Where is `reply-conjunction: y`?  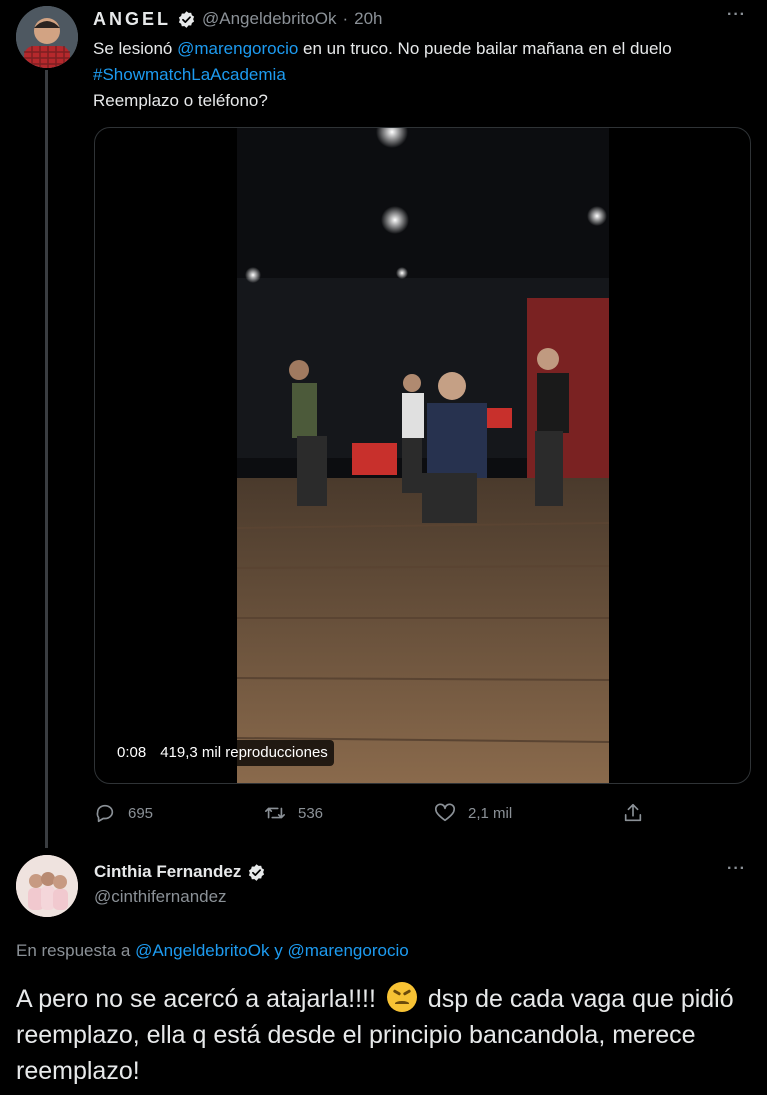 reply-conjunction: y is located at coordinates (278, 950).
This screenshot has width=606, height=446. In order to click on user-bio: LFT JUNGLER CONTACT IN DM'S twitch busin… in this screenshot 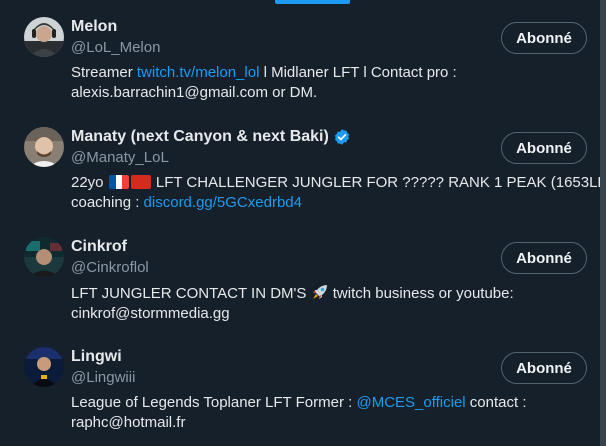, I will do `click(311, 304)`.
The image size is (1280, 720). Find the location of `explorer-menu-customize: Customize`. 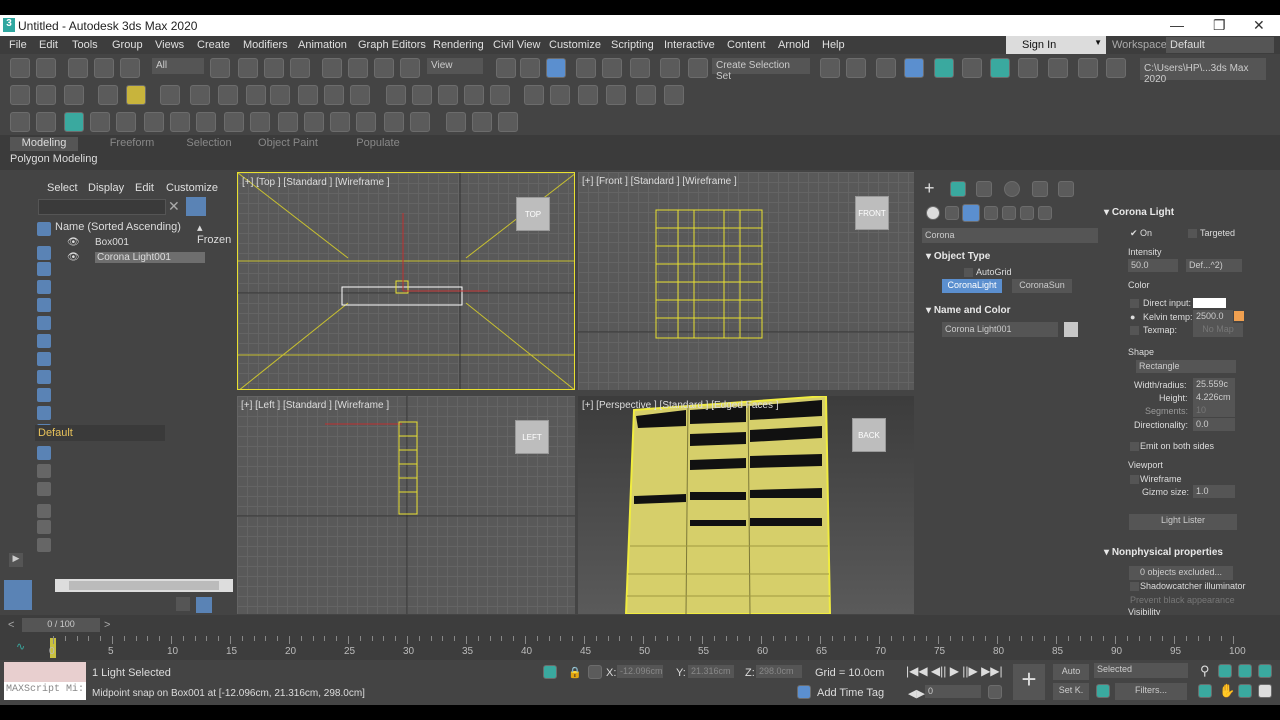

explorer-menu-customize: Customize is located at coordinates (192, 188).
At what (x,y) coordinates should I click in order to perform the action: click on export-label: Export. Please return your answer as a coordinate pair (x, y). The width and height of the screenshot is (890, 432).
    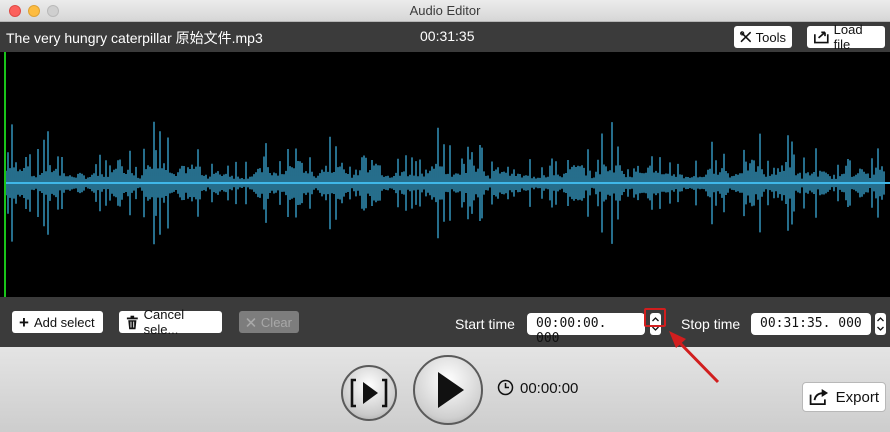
○ ○ ○ ○
■ **Exercise prompt**
Edit the stretch of the listing from the line containing "The image size" through the line containing "explorer-menu-customize: Customize is", substituting "screenshot dimensions" for "image size" and leaving all else unchanged. Return only those lines and omit the pictures.

■ **Reply**
The screenshot dimensions is (1280, 720). Find the location of `explorer-menu-customize: Customize`. 

explorer-menu-customize: Customize is located at coordinates (192, 188).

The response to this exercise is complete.